While the compiler does optimize keccak256 claculations of the same value consecutively, the referenced statements are not performed in sequence and would benefit from an optimization that caches the mapping lookup in a local variable.

The total lookups that will be optimized by a local variable are 3.

LibMap

LMP-01G: Sub-Optimal Fork of Solady

The LibMap in use by the codebase is currently sub-optimal as an implementation is present in the official Solady repository that contains a greater degree of optimization. In detail, lookups are optimized by using bitwise operators instead of divisions and multiplications (result in a 2 gas cost reduction per operation) whilst sets are entirely performed in assembly blocks further benefitting from optimized gas costs.

We advise the latest implementation by Solady to be re-imported in the codebase, optimizing its gas cost across the board.

Merkle

MEL-01G: Inefficient Evaluation of Modulo

The referenced modulo operation (%) is inefficient as its purpose is to identify whether the last bit of the _index is 1.

We advise an AND operation to be utilized instead, reducing the required gas cost from 5 to 3 per operation.

MEL-02G: Inefficient Evaluation of Division

The referenced division operation (/) is inefficient as its purpose is to divide the _index by 2 on each iteration, effectively shifting its bits.

We advise a bitwise shift operation to be utilized instead, optimizing the gas cost of each iteration by 2 gas units.

Executor

ESR-01G: Inefficient Evaluation of Ternary Operator

The Executor::_commitBatchesWithSystemContractsUpgrade function will execute special logic for the first batch of the total batches being committed inefficiently within the for loop.

We advise the system upgrade batch to be executed outside the for loop and the for loop body to be identical to the Executor::_commitBatchesWIthoutSystemContractsUpgrade albeit starting the iterator at 1 instead of 0.

Mailbox

MXO-01G: Inefficient Mapping Lookups

The referenced statements will re-calculate the keccak256 hash of the isEthWithdrawalFinalized mapping slots two times redundantly in the same codeblock.
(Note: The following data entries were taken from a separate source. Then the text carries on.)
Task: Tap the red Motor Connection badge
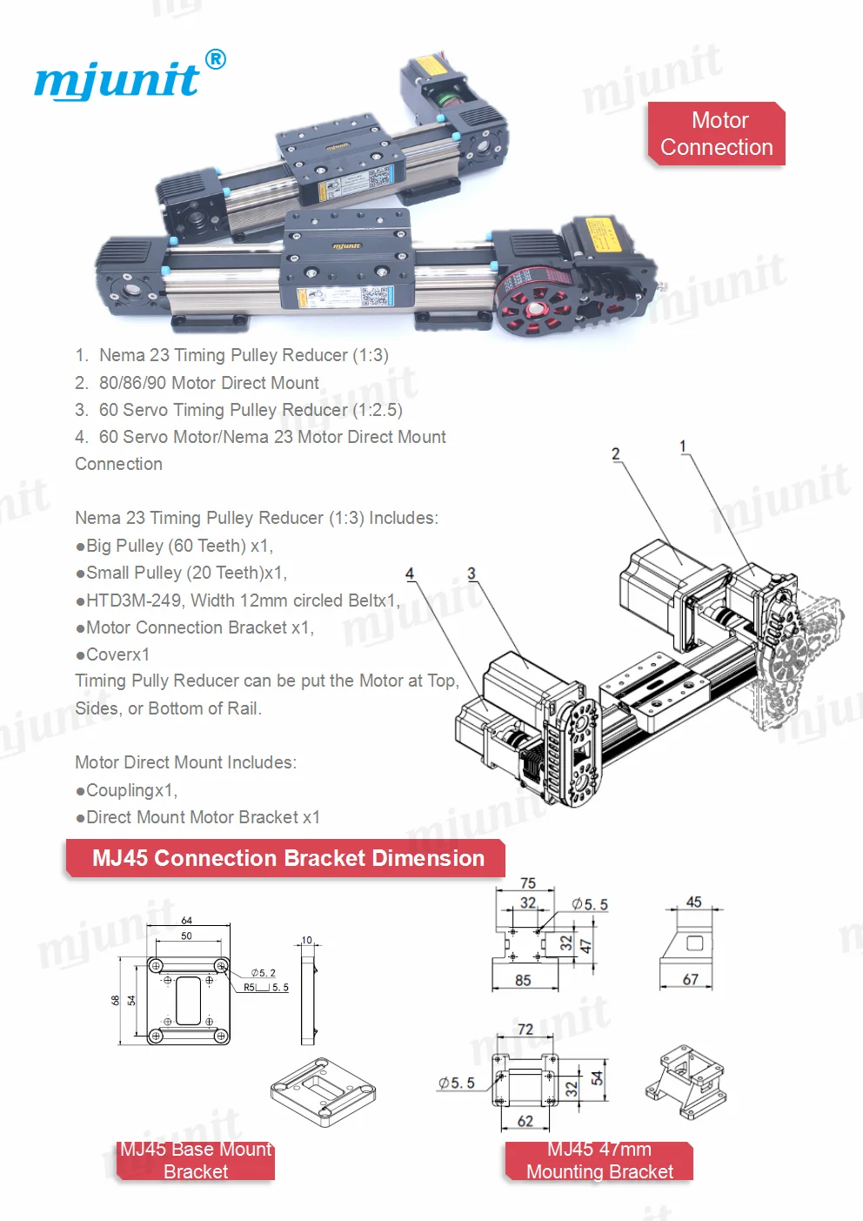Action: [716, 134]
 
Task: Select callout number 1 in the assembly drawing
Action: [683, 446]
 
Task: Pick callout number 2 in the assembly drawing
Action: [616, 454]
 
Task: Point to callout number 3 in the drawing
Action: [472, 574]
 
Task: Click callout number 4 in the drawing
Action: [410, 574]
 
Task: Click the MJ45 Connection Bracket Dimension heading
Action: [287, 858]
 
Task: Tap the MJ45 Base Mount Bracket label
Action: [196, 1160]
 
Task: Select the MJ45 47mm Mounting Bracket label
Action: [599, 1160]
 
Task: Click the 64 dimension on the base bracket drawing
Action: [186, 920]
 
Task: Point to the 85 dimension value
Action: [523, 980]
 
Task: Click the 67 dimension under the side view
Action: [691, 979]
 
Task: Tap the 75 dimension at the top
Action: [528, 882]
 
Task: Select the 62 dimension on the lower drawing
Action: [525, 1121]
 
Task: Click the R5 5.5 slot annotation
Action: [266, 988]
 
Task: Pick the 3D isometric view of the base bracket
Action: [323, 1091]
We advise the s.isEthWithdrawalFinalized[_l2BatchNumber] lookup to be cached to a local mapping(uint256 => bool) storage variable that is consequently utilized for the true assignment statement, optimizing the gas cost of the function by one less redundant keccak256 operation.

L1ERC20Bridge

LER-01G: Inefficient Mapping Lookups

The referenced statements will re-calculate the keccak256 hash of the isWithdrawalFinalized and totalDepositedAmountPerUser mapping slots two times redundantly in each codeblock.
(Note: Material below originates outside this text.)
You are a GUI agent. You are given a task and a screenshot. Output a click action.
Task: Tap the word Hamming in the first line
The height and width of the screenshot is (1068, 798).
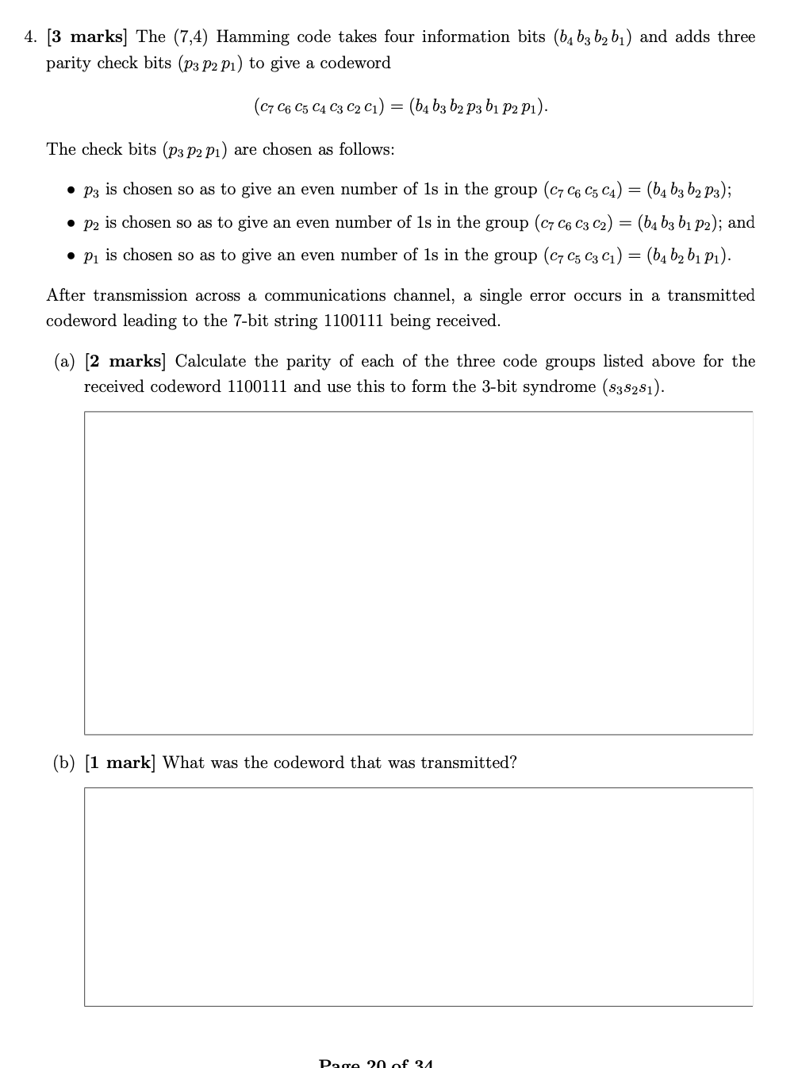click(252, 37)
We advise the isWithdrawalFinalized[_l2BatchNumber] and totalDepositedAmountPerUser[_l1Token] lookups to be cached to a local mapping(uint256 => bool) storage and mapping(address => uint256) storage variables respectively, optimizing the gas cost of each function by one less redundant keccak256 operation.

L1WethBridge

LWB-01G: Inefficient Mapping Lookups

The referenced statements will re-calculate the keccak256 hash of the isWithdrawalFinalized mapping slots two times redundantly in the same codeblock.

We advise the isWithdrawalFinalized[_l2BatchNumber] lookup to be cached to a local mapping(uint256 => bool) storage variable that is consequently utilized for the true assignment statement, optimizing the gas cost of the function by one less redundant keccak256 operation.

Governance

GSE-01G: Inefficient Iterator Increment Statement

The referenced iterator increment statement, unlike the rest of the codebase does not make use of the UncheckedMath contract.

We advise it to be utilized and the increment statement to be performed unsafely, optimizing the code's gas cost.

BaseZkSyncUpgrade

BZS-01G: Inefficient Iterator Increment Statement

The referenced iterator increment statement, unlike the rest of the codebase does not make use of the UncheckedMath contract.

We advise it to be utilized and the increment statement to be performed unsafely, optimizing the code's gas cost.